INSTRUCTIONS FOR THE TASK
Give the part that opens with the line containing "Open the insert video tool" and closes with the line containing "(x=452, y=385)", both lines included, as a Markdown table with the columns No. and Text, one line per table row, skipping any blank lines. Include only that part, and leave the pictures out.

INPUT ROWS
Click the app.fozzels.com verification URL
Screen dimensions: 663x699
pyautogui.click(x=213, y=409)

--

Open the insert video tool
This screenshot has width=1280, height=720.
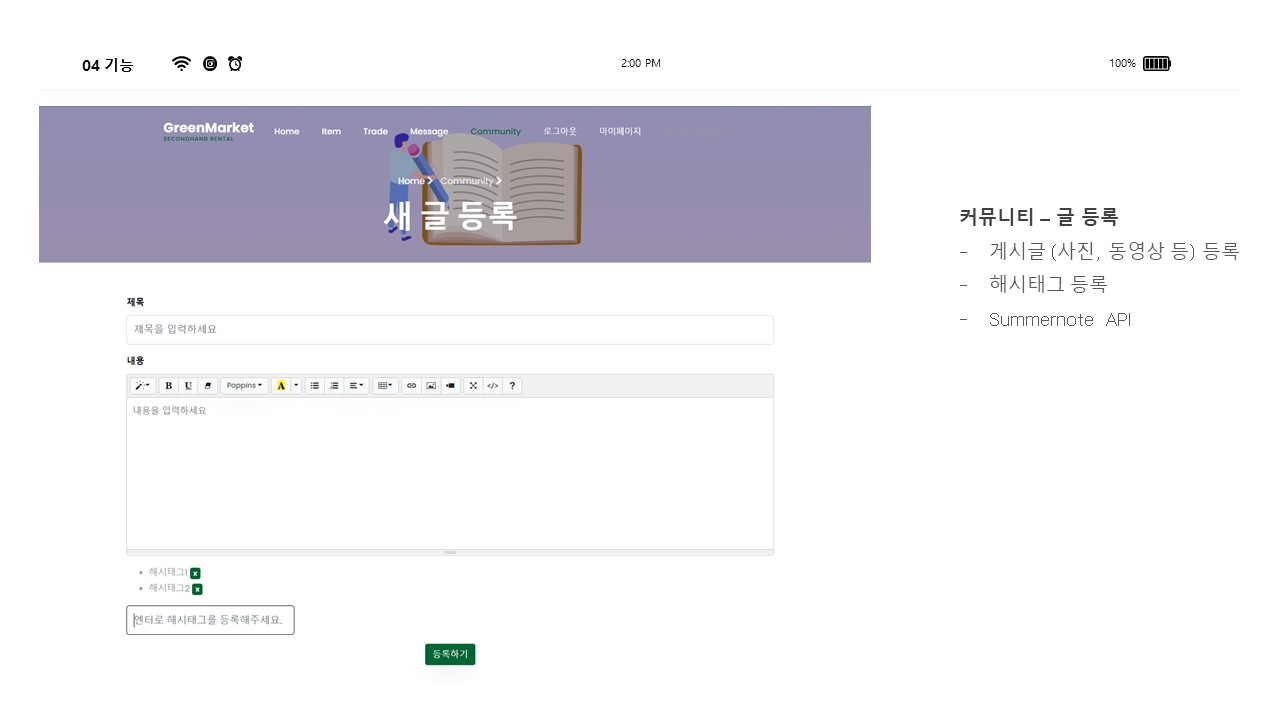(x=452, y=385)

THE REPLY
| No. | Text |
|---|---|
| 1 | Open the insert video tool |
| 2 | This screenshot has width=1280, height=720. |
| 3 | (x=452, y=385) |